EXERCISE DATA section start

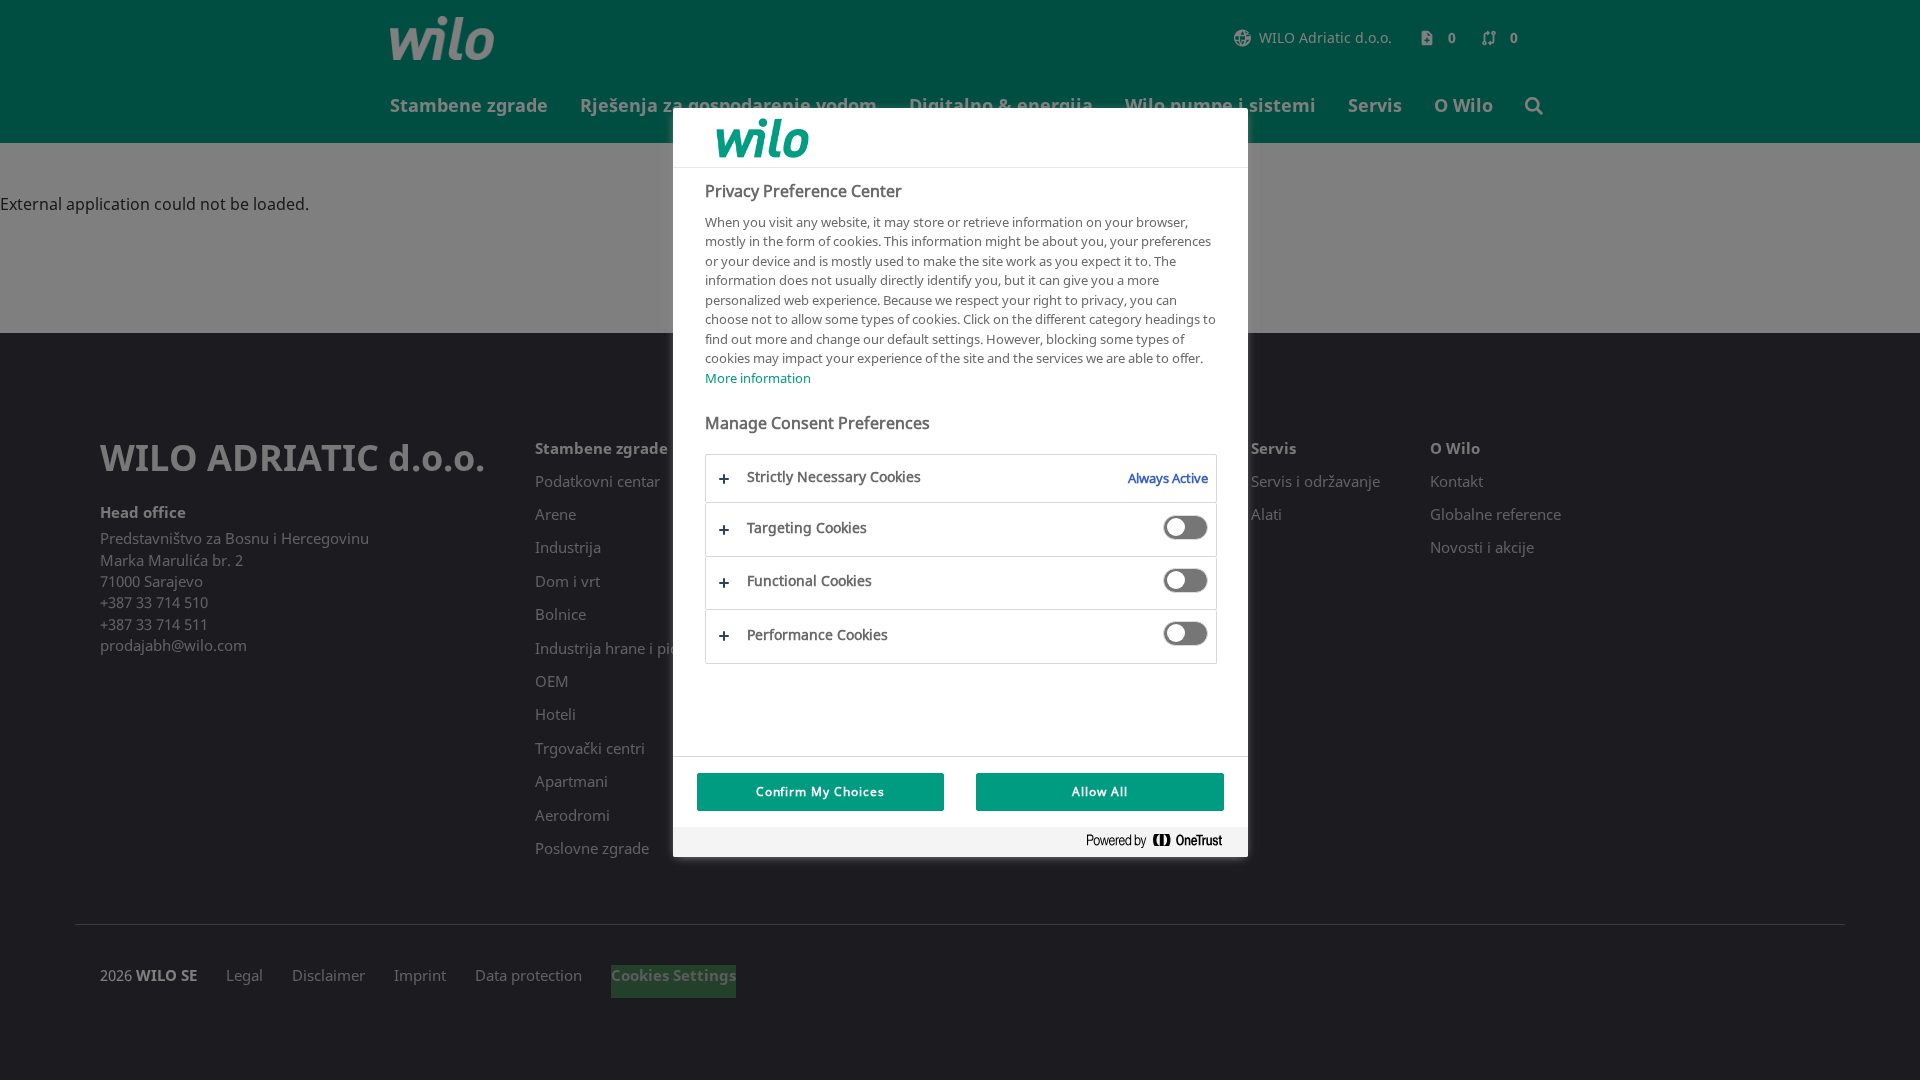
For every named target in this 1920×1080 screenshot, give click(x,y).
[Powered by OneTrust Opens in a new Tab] (1162, 844)
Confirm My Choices (820, 791)
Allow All (1100, 791)
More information (758, 378)
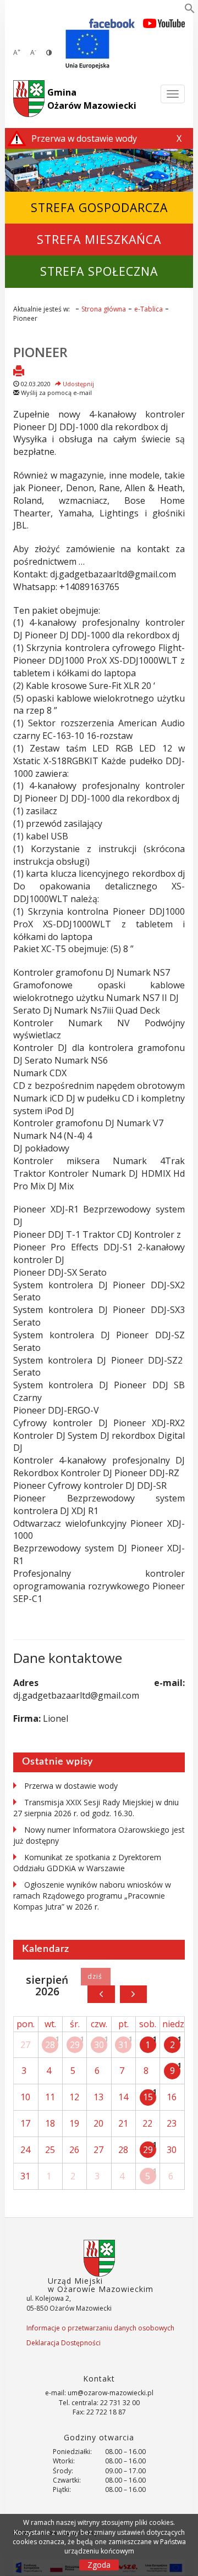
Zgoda (99, 2565)
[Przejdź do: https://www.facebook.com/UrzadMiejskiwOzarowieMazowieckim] (112, 22)
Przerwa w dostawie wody (71, 1786)
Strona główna (103, 309)
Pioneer (40, 352)
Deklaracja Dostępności (63, 2342)
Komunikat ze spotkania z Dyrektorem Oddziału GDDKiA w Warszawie (87, 1862)
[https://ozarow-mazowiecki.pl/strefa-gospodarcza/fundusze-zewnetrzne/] (87, 49)
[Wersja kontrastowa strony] (49, 52)
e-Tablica (148, 309)
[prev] (100, 1994)
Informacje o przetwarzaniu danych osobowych (100, 2328)
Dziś (95, 1976)
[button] (189, 10)
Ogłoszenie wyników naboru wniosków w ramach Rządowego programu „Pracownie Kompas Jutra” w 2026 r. (92, 1895)
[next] (133, 1994)
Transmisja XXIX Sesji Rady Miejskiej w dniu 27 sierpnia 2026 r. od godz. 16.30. (96, 1807)
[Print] (18, 372)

EXERCISE DATA section end

**TASK REQUIREMENTS:** Stop after the line containing "Zgoda (99, 2565)": copy the records exactly from the first line up to there, leaving pictures out.

**EXERCISE RESULT:**
For every named target in this 1920×1080 screenshot, give click(x,y).
[Powered by OneTrust Opens in a new Tab] (1162, 844)
Confirm My Choices (820, 791)
Allow All (1100, 791)
More information (758, 378)
Zgoda (99, 2565)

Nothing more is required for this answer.